La tragedia de Personas, lugares y cosas sigue a Emma, una actriz cuya vida profesional y personal ha quedado devastada por su adicción a las drogas. Incapaz de mantenerse en pie durante una representación de La gaviota, ingresa en un centro de rehabilitación donde se enfrenta a un proceso de desintoxicación que implica reconocer sus mentiras, afrontar sus dolencias y aprender a vivir sin las muletas químicas que hasta ahora la han sujetado. En el centro, con sus terapeutas, pacientes y estrictos protocolos, funciona como un laberinto que la obliga a enfrentarse con la pregunta por el yo que siempre ha evitado: ¿quién soy realmente y qué quiero para mi vida? En teoría, es un viaje de derrumbe y reconstrucción; en la práctica, la obra no consigue elevarse más allá de los clichés.

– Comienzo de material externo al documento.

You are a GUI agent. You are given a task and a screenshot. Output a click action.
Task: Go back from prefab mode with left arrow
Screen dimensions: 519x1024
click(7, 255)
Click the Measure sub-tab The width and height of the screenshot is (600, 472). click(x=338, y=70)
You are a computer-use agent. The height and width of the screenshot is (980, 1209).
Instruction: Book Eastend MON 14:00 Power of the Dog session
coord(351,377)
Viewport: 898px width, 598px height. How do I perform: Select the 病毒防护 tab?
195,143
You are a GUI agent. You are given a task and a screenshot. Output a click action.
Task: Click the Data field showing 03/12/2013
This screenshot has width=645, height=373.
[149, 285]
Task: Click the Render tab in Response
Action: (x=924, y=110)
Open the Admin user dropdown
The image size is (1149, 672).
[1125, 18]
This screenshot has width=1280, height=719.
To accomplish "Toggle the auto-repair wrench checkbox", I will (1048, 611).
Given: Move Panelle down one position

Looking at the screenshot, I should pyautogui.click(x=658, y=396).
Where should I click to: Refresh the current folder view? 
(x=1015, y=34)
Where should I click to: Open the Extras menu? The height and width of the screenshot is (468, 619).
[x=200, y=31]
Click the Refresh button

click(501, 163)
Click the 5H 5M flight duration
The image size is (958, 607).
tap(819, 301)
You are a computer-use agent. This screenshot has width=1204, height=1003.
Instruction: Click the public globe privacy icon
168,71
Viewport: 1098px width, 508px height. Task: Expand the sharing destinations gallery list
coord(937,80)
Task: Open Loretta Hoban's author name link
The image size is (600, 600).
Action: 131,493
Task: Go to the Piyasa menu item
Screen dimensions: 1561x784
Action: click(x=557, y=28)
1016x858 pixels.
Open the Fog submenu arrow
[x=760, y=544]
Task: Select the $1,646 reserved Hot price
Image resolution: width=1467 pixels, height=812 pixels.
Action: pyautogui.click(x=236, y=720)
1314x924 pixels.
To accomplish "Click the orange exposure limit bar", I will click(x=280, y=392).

A pesar del cuidado técnico, la función —140 minutos más un descanso de veinte— es demasiado larga para desarrollar todo lo que cuenta. El texto de Macmillan, lejos de profundizar en la complejidad del trauma y en la fragilidad del proceso terapéutico, se queda atrapado en repeticiones que apagan la tensión dramática. Y los mencionados clichés también afectan a ciertos personajes secundarios. Ello favorece que la trama reproduzca sin demasiada variación el manual del “viaje de rehabilitación” que tantas veces hemos visto: recaídas previsibles y monólogos y metáforas ya demasiado vistas.

En este marco, Irene Escolar es, sencillamente, la columna vertebral del montaje. Se adentra en Emma con una valentía y una precisión admirables, logrando hacer natural y accesible un papel complejísimo. Su descontrol y su fragilidad están siempre llenos de autenticidad. Su trabajo es espléndido, pero ni siquiera ella consigue generar la tensión dramática que el texto le niega. Y los carismáticos Tomás del Estal y Sonia Almarcha, pese a interpretar varios e importantes roles, no consiguen insuflar humanidad y equilibrio a sus personajes. El resto del elenco cumple con corrección, sin llegar a iluminar las zonas más sombrías del relato.
No olvidemos que Messiez construye imágenes de notable precisión estética, pero esta vez no logra dar coherencia a un conjunto disperso y alargado. El resultado es un espectáculo atractivo a la vista, con Irene Escolar como centro indiscutible, pero que nunca alcanza la solidez dramática que su ambición anticipaba, dejando al espectador con la impresión de un montaje elegante en su apariencia, pero emocionalmente distante.